Al final, comprende que la búsqueda tenía sentido en sí misma y que quizá sea mejor no alcanzar el resultado, el objetivo.
¿Qué es lo que permite que la búsqueda se baste por sí misma y compense así la ausencia de un resultado final?
Quizá la búsqueda ofrece la posibilidad de acceder a una investigación.
La investigación aporta finalmente elementos de comprensión que son suficientes para que la vida continúe. Libera de la búsqueda.
La investigación borra la búsqueda —y, con ello, elimina la necesidad de esta—.
No sabría escribir una verdadera novela de investigación, una novela policíaca, porque el género implica una resolución que sería incapaz de imaginar.
Marie NDiaye
¿Diría usted que es el hilo conductor que une toda su obra y quizás incluso la literatura: la exploración de preguntas, de búsquedas, sin responder necesariamente a ellas, con un trabajo sobre la ambigüedad en su caso?
Es el tipo de literatura que más me gusta, efectivamente.
Pero hay formas tan diversas de literatura que siempre me incomoda un poco decir que eso es una verdad general.
Hay grandes obras que también están cerradas, en las que las cuestiones planteadas se resuelven, y otras en las que no todas se resuelven.
Es cierto que me siento más cercana a una literatura en la que no todas las interrogaciones se explicitan. Pero no es una cuestión de valor.
¿A qué obras cerradas se refiere, por ejemplo?
Son obras que quizá se encuentran más en el siglo XIX. Pienso, por ejemplo, en las novelas de Tolstói, en Flaubert, en las hermanas Brontë —aunque en Cumbres borrascosas no está tan claro—.
Estas obras respondían, como novelas, a unas ciertas especificaciones implícitas: el final debía ser concluyente. La modernidad nos ha liberado de eso.
Pero estas obras, que a veces terminan de forma un poco arbitraria, no por ello son menos grandes.
¿Es voluntario por su parte querer escribir en oposición, por así decirlo, a estas obras cerradas, prefiriendo la apertura?
No, en absoluto, es algo natural en mí.
Por eso no sabría escribir una verdadera novela de investigación, una novela policíaca, porque el género implica una resolución que soy incapaz de imaginar.
Por cierto, he leído muchas novelas policíacas y lo que más me gusta, en general, es todo lo que precede al final.
Aunque esté muy bien tramado, todo final es decepcionante en comparación con todas las preguntas que se plantean antes.
Al revelarse, todo secreto no hace más que confesar que no es más que un pobre secreto.
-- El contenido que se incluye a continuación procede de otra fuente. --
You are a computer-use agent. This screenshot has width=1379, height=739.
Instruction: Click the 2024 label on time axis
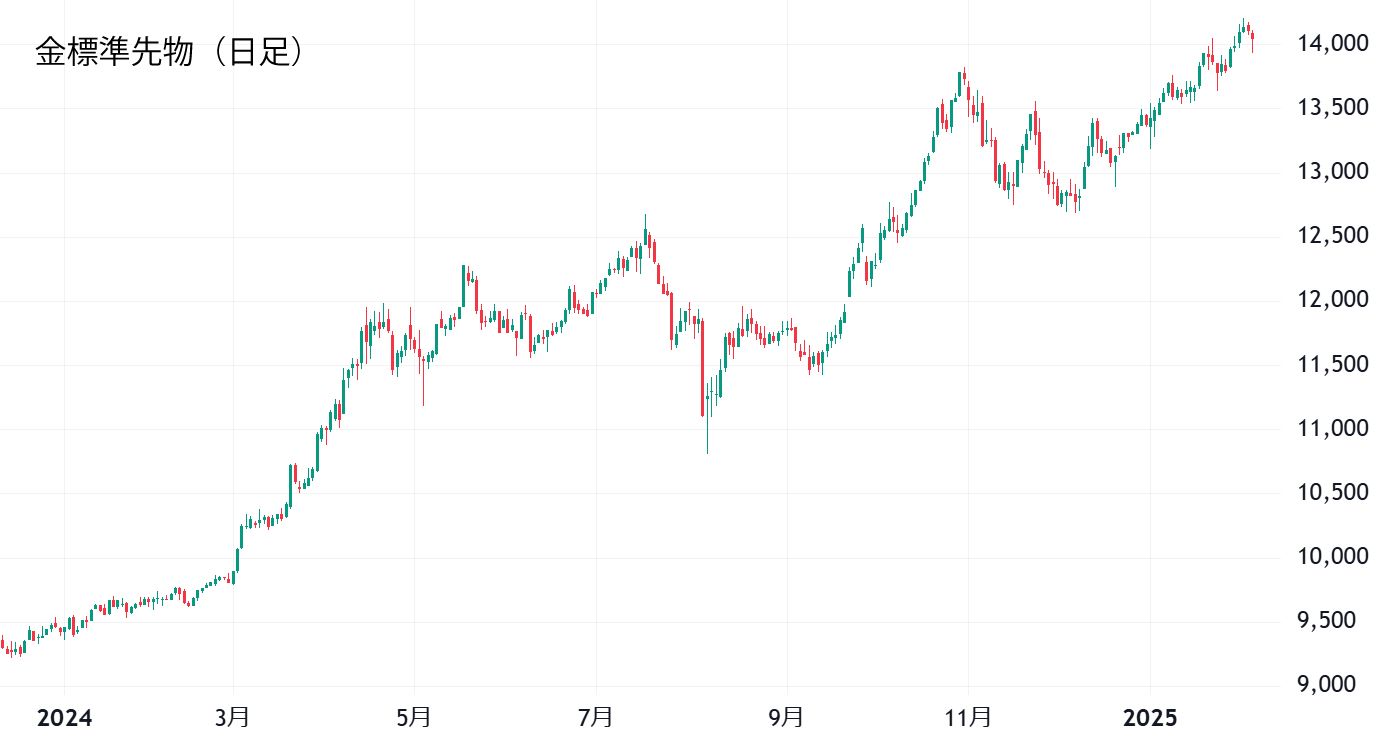point(64,718)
Mientras no se conoce, podemos imaginar que es más importante, más grande, más bello.
¿Es para no decepcionarse usted misma que el final de Le bon Denis deja algunas preguntas sin respuesta?
No pienso en eso cuando escribo, ya que no es intencionado.
No tengo ninguna intención.
Pero es cierto que, en general, en los libros me gustan los finales que no son decepcionantes, sino engañosos —y que ese engaño provoque placer—.
En el fondo, es el placer —al menos de los personajes— lo que encontramos en las últimas palabras del libro, con la «alegría» que siente la chica y luego: «¡Libres, por fin libres!, repetía Denis riendo.»
Se crea una especie de armonía final con esta libertad, esta alegría que ha citado y que se manifiesta en la risa, que es la última palabra del libro, y que esta vez concierne al otro personaje.
Por el acto de la revelación, todo secreto confiesa que no es más que un pobre secreto.
Marie NDiaye
Así que tenemos esta unión entre dos jóvenes, hermano y hermana, que corren juntos en la misma dirección, «sus pasos unidos».
¿Sería posible definir a este «buen Denis», cuyas apariencias, apariciones y figuras cambian a lo largo de la historia?
No, no lo creo. Diría incluso que no hay que hacerlo.
No se puede fijar una figura fantasmal, porque el buen Denis es todo eso a la vez. Fijarlo sería contradictorio.
¿No se podría pensar que este final lo congela de alguna manera en este personaje de la escena final, en las últimas palabras del libro?
No lo había pensado… Sí, es posible.
Pero prefiero responderle: ¡es posible, más que es exacto!